Would the list of monarchs then go:
Queen Elizabeth II
King Whatzit I
Queen Elizbeth II … Or would she then be Queen Elizabeth III?
I’d recommend Princes at War: The Bitter Battle Inside Britain’s Royal Family in the Darkest Days of WWII by Deborah Cadbury as a good start.
Or if George VI’s wife died (ie if the Queen Mother died - but she obviously wasn’t known as that at the time), and he remarried and had a son. That son would have jumped ahead of his elder sisters in the line of succession. Not terribly likely, but definitely not beyond the bounds of improbability.
Pretty sure it’s only for titles that are passed down by gender as well as age.
Heirs for property and money are different. That just means they inherit stuff.
Which is exactly the scenario which triggered the Glorious Revolution and the ouster of King James II. By his first wife, he had two daughters, Mary and Anne, who were good Protestants. So even though James was Roman Catholic, the succession was set for Protestants.
Then his first wife died and he re-married to a Roman Catholic. Who then got pregnant. And the baby was a son. Who automatically became the heir apparent, bumping Mary and Anne down in the succession. And it was clear that James would raise his son as a Roman Catholic.
Took a while for all that to work out, but the net result was that James and his family fled England, and were repaced as monarchs by Mary and her husband William.
To be precise, she had two children who died in infancy. Then there was a gap of eleven years before the pregnancy that produced a baby boy, at a time of increasing fractiousness about James’s policy towards Catholics, and the arrival of large numbers of French Protestant refugees from Louis XIV’s repression. So the staunchly Protestant (including James’s daughter Anne) started/affected to believe the pregnancy wasn’t even real (or if real, that it was time to bring in the Protestant alternative of William and Mary, to ensure there couldn’t be a Catholic duccession).

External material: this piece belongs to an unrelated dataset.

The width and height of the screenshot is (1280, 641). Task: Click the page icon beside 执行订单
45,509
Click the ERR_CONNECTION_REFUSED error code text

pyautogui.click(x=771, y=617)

When the baby was born the rumour was spread that he was a ringer, smuggled in in a warming-pan (hence the custom thereafter that a representative of Parliament had to be present at royal births, to ensure no hanky-panky - latterly, just to be in the building, until the practice was finally dropped).
Actually, there were a number high government officials and noble ladies present at the birth of James’ son, and James published their sworn testimony that the birth was genuine.
The rumours continued nevertheless…
I think she would still be Queen Elizabeth II (though the notion of her stepping down is, I think, totally wrong).
Vlad III (the Impaler, aka Dracula) was king three times, and history records him as Vlad III, not Vlad III, IV, and V. (It would have been even more confusing if some of his rivals had been named Vlad.)